The open whole-mount larval preparations exhibited a detailed pattern of spatial expression of dmNAT1 transcripts. Specific but weak labeling was also observed in the anterior midgut just proximal to the gastric caeca, (Fig 3E) reproductive rudiments (Fig 3A), common ureters of the Malpighian tubules (Fig. 3G, H, I), and distal swollen portion of the anterior pair of Malpighian tubules (Fig. 3H and J). Our results are consistent with data from the late embryonic in situ hybridization of CG3252 in the anterior and posterior parts of the embryonic alimentary canal, which has been shown on the web page of the Berkeley Drosophila Genome Project (BDGP; http://www.fruitfly.org/…/insitu26794.jpe, (Tomancak et al., 2002)). The BDGP also detected CG3252 expression in the late embryonic hindgut; however, the larval hindgut did not demonstrate detectable dmNAT1 expression (Fig. 3G, I). In addition, earlier embryonic stages 1-12 showed no labeling reflective of transient expression of CG3252 upon fly development. A comparative study of SLC6 members in adult D. melanogaster detected CG3252 transcripts in tissue sections of the cardia (proventriculus) of the adult alimentary canal (Thimgan et al., 2006). Labeling extended from the long columnar cells of the cardia into the posterior ventricular cells of the midgut, consistent with our observations of staining in the most anterior portion of the larval midgut (Fig. 3E).

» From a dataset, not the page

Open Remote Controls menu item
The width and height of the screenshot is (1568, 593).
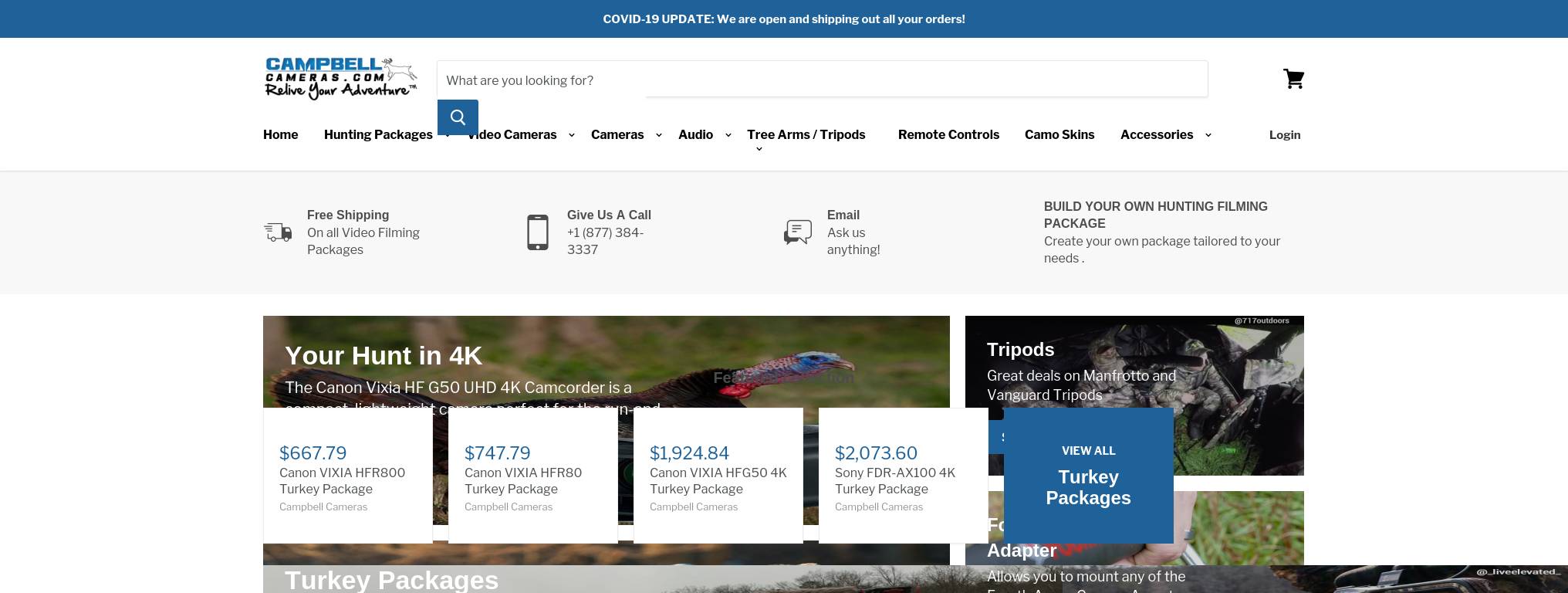click(948, 134)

Steady-state heterologous expression of DmNAT1 in Xenopus laevis oocytes was confirmed by both radiolabeled substrate accumulation and electrophysiological measurements of amino acid-induced currents (Figs. 4-7). All neutral amino acids induced inward currents in DmNAT1-expressing oocytes (Fig. 4A). Histidine and the phenylalanine metabolite L-DOPA also induced significant currents. Anionic and cationic amino acids induced small or no currents similar to that in the water-injected control oocytes. The aromatic amino acid tryptophan elicited small but significant currents (Fig. 4A). Neurotransmitters (serotonin, acetylcholine, octopamine, histamine, GABA, and taurine) did not elicit detectable currents (data not shown).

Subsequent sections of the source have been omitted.